Mesmo que eles não estivessem todos juntos em um estúdio por mais de uma década, a gravação das músicas foi surpreendentemente suave e rápida. Poucos dias depois de decidir pela gravação, cada músico começou a arranjar sua própria parte – Tankian desenvolveu suas harmonias para “Protect The Land” enquanto ainda estava na Nova Zelândia, onde vive meio período – e o vocalista voou para Los Angeles em 11 de outubro para se juntar a todos no estúdio. Eles terminaram de gravar as faixas naquela semana.

“Isso era algo maior do que qualquer problema que já tivemos com o System”, diz Odadjian. “Tivemos que colocar tudo de lado e dizer: ‘Temos que nos reunir porque, quando falarmos que isso ocorreu após 15 anos, as pessoas vão pensar: ‘Uau, esses caras voltaram? Para quê?'”.

Cada um dos membros da banda expressou temor de que os azeris, que são predominantemente muçulmanos, considerem a batalha contra a Armênia, uma nação cristã, uma guerra santa e que o conflito possa se transformar em outro genocídio. Ao chamar a atenção para a guerra, eles esperam que seus fãs entrem em contato com seus representantes no governo e peçam intervenção. “Faça sua voz ser ouvida, fale sobre essa injustiça e diga que gostaria de ver a Turquia e o Azerbaijão sancionados”, diz Tankian. “Gostaria de ver os perpetradores punidos. Não é preciso dinheiro ou militares para fazer isso, basta pressão econômica sobre esses países para recuar, porque eles são os agressores.”

O System Of A Down também espera oferecer suporte humanitário na Armênia e em Nagorno-Karabakh. “Temos feito isso como uma diáspora global e uma comunidade armênia, mas precisamos da ajuda porque nossos adversários têm petróleo, gás natural e estão gastando bilhões de dólares em seus militares”, diz o vocalista. “Precisamos de ajuda financeira para cuidar de nosso povo que está em abrigos antiaéreos em Artsakh e de famílias cujos filhos não estão na escola. Há um pico intenso [em casos de Covid-19] na Armênia, o que é muito perigoso e assustador. Portanto, é uma catástrofe humanitária realmente horrível que precisa ser controlada.”

Embora Dolmayan esteja animado por ter reunido sua banda de volta para o cenário, ele diz que os fãs não devem esperar por mais músicas ou um novo álbum. “Se dependesse de mim, teríamos um novo álbum a cada três anos”, ele disse. “Mas as coisas não dependem de mim.
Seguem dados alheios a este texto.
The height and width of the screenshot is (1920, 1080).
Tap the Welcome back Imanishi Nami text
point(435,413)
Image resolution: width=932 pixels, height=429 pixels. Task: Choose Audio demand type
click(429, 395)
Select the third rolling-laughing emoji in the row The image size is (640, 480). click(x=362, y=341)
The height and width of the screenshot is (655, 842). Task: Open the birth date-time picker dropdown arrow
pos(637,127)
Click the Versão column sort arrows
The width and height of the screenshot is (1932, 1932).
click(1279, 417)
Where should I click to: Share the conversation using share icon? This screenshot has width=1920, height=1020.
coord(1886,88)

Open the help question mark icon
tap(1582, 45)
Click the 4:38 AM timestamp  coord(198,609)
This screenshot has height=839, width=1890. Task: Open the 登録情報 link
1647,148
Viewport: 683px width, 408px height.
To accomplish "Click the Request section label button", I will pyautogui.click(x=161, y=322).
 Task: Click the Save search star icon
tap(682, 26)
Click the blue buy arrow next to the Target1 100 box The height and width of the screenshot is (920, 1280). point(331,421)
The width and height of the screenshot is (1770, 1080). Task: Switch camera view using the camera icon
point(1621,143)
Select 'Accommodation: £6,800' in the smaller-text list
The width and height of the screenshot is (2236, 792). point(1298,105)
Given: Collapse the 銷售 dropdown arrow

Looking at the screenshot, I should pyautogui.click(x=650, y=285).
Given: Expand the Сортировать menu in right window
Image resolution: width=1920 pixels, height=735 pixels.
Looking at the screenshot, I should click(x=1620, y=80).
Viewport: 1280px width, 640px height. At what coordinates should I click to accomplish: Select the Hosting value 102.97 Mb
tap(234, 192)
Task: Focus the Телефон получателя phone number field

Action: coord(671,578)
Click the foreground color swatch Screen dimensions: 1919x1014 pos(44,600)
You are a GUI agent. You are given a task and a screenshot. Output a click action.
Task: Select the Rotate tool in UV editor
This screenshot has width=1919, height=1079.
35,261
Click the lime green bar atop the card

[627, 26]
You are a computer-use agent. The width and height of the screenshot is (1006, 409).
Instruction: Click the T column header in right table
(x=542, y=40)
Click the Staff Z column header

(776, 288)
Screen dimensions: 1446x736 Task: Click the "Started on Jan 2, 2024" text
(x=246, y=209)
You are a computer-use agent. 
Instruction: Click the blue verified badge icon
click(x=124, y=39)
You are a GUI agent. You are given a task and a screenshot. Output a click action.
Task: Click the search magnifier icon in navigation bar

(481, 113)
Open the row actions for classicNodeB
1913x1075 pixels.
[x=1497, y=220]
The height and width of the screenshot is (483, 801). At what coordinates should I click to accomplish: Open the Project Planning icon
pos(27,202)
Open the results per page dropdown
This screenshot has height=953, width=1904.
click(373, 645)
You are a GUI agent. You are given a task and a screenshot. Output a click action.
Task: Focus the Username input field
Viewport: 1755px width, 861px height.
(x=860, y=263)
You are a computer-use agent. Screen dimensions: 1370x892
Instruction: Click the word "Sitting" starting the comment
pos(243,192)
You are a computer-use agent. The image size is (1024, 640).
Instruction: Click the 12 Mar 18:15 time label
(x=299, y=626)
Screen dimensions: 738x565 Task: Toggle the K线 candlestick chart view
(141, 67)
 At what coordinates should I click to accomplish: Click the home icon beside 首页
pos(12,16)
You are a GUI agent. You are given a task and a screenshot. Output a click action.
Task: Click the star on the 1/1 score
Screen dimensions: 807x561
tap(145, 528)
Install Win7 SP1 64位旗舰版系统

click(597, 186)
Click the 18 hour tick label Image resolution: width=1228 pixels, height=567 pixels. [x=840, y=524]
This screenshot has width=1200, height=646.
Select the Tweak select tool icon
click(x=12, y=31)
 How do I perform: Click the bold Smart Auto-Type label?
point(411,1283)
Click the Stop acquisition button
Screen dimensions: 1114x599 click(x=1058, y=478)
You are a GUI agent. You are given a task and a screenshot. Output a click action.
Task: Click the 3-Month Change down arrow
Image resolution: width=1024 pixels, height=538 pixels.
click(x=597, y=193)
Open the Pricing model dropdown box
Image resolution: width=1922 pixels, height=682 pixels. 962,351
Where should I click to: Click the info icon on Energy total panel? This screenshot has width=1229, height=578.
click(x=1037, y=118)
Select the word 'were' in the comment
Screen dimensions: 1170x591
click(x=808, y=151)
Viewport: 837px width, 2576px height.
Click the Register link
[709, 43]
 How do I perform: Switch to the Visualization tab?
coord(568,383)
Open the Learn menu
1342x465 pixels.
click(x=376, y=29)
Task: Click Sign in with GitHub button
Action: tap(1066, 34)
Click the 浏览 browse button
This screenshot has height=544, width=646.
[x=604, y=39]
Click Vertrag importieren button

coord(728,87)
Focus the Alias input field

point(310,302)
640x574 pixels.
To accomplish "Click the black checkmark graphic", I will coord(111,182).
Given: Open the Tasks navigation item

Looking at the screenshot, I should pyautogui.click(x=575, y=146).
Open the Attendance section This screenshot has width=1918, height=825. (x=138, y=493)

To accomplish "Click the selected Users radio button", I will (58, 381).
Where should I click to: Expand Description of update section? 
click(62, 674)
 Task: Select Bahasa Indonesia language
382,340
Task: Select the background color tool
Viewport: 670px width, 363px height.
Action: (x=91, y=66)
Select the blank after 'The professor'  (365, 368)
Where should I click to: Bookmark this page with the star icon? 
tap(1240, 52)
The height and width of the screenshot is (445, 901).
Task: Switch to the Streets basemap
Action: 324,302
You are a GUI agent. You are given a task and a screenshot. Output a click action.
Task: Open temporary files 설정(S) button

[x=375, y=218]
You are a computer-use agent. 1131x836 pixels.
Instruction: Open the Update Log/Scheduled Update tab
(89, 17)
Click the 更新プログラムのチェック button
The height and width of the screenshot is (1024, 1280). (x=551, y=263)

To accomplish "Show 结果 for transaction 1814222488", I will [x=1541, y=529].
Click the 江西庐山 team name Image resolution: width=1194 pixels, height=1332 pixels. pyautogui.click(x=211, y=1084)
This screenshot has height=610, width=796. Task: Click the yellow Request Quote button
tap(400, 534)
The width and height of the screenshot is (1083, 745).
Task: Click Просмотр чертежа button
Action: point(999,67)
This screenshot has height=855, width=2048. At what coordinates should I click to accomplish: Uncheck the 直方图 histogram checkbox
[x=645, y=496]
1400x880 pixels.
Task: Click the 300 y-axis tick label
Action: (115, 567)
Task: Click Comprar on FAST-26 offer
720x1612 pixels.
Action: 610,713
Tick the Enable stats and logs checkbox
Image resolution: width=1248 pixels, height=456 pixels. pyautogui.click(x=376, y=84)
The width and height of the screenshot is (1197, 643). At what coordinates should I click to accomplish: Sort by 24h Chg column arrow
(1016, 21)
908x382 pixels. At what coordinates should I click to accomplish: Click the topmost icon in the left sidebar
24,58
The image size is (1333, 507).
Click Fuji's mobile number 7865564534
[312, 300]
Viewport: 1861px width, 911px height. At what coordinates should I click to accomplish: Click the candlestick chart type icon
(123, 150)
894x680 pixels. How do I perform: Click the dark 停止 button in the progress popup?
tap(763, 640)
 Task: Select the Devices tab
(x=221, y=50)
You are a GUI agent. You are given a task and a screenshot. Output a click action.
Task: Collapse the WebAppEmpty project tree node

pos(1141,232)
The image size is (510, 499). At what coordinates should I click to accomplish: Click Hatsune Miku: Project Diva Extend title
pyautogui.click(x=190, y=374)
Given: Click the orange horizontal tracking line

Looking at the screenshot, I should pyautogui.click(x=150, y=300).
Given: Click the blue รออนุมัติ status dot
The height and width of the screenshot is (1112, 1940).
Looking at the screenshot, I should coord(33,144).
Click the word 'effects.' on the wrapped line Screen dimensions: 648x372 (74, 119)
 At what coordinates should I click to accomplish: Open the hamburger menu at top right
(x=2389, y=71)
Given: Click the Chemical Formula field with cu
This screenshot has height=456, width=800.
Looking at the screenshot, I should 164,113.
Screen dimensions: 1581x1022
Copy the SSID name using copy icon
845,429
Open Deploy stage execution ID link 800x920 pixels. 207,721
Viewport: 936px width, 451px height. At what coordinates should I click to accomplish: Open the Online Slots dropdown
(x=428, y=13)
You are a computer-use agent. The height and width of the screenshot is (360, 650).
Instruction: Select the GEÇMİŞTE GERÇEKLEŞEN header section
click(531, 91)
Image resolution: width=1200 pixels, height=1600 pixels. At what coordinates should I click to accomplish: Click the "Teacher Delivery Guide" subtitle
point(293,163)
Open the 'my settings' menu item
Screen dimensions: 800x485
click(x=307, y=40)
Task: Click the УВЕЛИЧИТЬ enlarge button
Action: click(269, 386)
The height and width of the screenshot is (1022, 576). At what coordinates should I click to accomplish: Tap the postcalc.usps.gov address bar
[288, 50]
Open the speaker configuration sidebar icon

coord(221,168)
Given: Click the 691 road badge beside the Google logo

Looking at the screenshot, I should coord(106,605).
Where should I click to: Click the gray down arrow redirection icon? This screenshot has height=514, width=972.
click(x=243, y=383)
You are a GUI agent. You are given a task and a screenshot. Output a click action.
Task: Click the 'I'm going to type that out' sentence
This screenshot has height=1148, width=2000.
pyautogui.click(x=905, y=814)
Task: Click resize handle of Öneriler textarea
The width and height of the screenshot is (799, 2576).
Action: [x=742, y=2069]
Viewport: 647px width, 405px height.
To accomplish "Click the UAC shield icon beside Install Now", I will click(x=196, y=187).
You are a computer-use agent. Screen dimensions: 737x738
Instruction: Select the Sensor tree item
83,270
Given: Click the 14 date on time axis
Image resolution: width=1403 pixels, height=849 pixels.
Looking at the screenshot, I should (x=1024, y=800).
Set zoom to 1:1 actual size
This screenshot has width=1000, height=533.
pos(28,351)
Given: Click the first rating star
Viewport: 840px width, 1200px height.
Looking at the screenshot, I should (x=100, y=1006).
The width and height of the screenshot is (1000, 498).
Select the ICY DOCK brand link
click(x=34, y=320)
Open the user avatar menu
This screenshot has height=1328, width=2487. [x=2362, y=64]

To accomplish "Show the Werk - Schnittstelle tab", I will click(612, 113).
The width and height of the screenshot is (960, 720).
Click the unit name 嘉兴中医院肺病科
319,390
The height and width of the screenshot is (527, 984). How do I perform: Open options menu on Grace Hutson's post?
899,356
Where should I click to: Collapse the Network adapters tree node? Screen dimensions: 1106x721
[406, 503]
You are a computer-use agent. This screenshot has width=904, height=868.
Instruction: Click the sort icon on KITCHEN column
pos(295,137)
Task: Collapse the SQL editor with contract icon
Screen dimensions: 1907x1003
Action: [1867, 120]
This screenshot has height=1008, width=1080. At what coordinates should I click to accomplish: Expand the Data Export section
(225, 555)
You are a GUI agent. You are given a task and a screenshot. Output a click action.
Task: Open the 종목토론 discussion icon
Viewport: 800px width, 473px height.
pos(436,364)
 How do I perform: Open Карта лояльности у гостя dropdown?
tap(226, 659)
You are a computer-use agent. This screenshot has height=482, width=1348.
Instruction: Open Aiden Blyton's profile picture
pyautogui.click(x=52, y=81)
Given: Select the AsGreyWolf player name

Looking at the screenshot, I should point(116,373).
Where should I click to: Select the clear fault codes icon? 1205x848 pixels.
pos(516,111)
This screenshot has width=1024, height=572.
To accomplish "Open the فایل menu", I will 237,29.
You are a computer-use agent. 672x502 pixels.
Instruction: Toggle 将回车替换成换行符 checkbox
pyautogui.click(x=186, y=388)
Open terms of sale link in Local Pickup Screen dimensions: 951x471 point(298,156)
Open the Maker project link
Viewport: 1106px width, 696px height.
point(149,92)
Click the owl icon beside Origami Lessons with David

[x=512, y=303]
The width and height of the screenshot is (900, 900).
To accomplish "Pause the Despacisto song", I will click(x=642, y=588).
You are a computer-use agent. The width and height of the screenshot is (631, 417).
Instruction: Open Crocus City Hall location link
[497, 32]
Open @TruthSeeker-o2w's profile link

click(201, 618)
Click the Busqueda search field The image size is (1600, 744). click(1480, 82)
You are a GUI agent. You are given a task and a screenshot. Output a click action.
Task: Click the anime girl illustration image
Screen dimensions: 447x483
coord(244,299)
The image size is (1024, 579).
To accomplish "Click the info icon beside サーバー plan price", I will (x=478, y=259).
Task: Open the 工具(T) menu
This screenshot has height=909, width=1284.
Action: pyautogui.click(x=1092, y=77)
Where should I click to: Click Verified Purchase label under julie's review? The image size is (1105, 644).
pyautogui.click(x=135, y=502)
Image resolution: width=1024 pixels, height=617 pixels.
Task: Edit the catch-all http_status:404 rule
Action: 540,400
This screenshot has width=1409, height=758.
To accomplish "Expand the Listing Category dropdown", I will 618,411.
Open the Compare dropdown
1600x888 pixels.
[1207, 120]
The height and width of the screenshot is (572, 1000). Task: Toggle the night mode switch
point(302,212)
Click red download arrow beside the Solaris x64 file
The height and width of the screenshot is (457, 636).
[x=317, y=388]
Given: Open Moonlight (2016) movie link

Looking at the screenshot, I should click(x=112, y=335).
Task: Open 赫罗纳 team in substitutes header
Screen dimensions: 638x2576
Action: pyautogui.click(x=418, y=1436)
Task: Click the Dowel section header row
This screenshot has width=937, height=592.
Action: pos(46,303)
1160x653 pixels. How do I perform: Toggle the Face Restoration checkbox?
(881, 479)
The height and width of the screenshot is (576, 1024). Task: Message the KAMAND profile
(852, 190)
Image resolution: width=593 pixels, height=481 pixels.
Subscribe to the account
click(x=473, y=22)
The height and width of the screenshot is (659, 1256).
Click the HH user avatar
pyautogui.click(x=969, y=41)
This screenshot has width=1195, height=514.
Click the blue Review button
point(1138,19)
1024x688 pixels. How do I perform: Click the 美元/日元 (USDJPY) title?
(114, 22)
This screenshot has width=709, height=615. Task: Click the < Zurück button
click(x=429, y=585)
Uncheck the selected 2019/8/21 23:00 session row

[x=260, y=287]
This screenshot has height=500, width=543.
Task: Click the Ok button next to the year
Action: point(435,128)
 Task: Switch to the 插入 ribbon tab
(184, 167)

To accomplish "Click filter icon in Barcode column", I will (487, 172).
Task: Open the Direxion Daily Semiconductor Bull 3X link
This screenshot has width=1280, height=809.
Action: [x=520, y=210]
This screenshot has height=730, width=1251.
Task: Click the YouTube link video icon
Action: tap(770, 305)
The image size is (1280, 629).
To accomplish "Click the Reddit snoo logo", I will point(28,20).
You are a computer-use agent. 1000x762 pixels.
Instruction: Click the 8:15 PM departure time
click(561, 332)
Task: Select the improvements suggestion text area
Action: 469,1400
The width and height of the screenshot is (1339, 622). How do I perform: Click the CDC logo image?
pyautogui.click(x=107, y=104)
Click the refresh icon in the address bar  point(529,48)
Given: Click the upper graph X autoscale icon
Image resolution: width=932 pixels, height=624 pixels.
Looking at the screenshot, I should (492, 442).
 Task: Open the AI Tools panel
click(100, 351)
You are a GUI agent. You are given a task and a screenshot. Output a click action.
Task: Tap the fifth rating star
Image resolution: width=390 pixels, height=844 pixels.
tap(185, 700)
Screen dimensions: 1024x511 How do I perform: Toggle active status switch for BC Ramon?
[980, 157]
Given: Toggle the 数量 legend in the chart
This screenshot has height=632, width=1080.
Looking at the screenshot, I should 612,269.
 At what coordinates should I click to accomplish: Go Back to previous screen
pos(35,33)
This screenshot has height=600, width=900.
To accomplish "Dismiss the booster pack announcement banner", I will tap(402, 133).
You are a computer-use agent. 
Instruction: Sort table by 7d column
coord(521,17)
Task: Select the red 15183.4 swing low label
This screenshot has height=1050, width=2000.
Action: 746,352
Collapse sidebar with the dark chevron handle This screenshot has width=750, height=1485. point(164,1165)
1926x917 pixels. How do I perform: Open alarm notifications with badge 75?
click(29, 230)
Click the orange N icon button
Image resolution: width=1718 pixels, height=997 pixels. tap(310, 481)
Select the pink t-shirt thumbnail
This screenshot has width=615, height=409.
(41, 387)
Estou à mercê da minha equipe e, embora tenha lutado por isso por muitos anos com os membros da banda, aceitei que é isto. Temos cinco álbuns e [agora] duas músicas. Conquistamos muito em nossas carreiras. Se acabar assim, que assim seja.”

Tankian, que arquivou um EP solo, o ‘Elasticity’, que planejava lançar neste outono, não tem planos de trabalhar em novas músicas com o System ou com qualquer outro músico até que o conflito seja resolvido. “Não consigo pensar em mais nada agora – nem na minha própria música, nem na música do System”, ele disse. “Estou focado no que está acontecendo com a guerra e orando por um cessar-fogo para que haja negociações. Estou apenas focado nisso. É uma situação de vida ou morte.”

Mas alguns de seus companheiros de banda estão mais esperançosos de que o System seja retomado em algum momento no futuro. “Estou orgulhoso por termos feito isso”, diz Odadjian. “Eu gostaria que pudéssemos entrar [em estúdio] e fazer mais. Talvez possa acontecer isso, talvez não. No entanto, sempre fui otimista.”

“Eu nunca digo nunca”, diz Malakian. “Eu não esperava isso. Eu estava pronto para lançar meu próximo disco do Scars. Isso meio que aconteceu do nada, então quem sabe. Se não gravarmos novamente, então continuarei fazendo o que faço e todos os outros continuarão fazendo o que fazem. Mas foi bom fazer isso”. Ele está mais feliz que os membros da banda puderam superar seus problemas a tempo para o bem de sua terra natal. “Não sou um soldado, mas sinto que faço parte disso”, ele diz. “Vou contribuir com minhas músicas.”